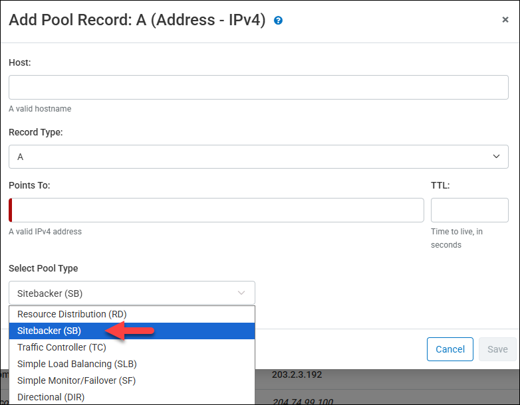520x405 pixels.
Task: Click the Save button
Action: [497, 349]
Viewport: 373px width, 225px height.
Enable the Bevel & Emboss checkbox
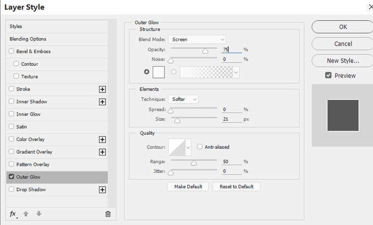pos(11,51)
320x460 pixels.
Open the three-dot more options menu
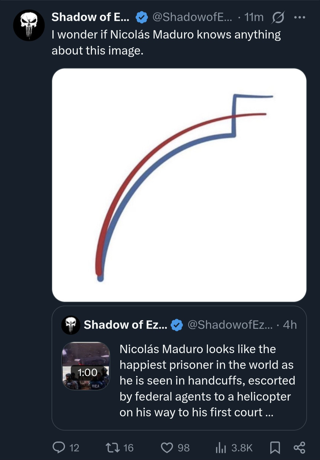[x=300, y=18]
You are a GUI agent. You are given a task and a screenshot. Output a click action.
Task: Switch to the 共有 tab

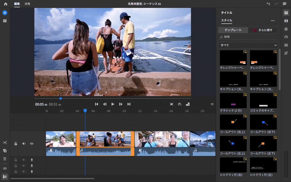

= = = =

- [Directions]:
Reproduce exactly and only the lines from the one with "Viewport: 373px width, 225px height." through the final line of the records above, inclusive. Pictures must be left out.

- [Exercise result]:
Viewport: 373px width, 225px height.
Enable the Bevel & Emboss checkbox
pos(11,51)
320x460 pixels.
Open the three-dot more options menu
[x=300, y=18]
You are a GUI agent. You are given a task and a screenshot. Output a click action.
Task: Switch to the 共有 tab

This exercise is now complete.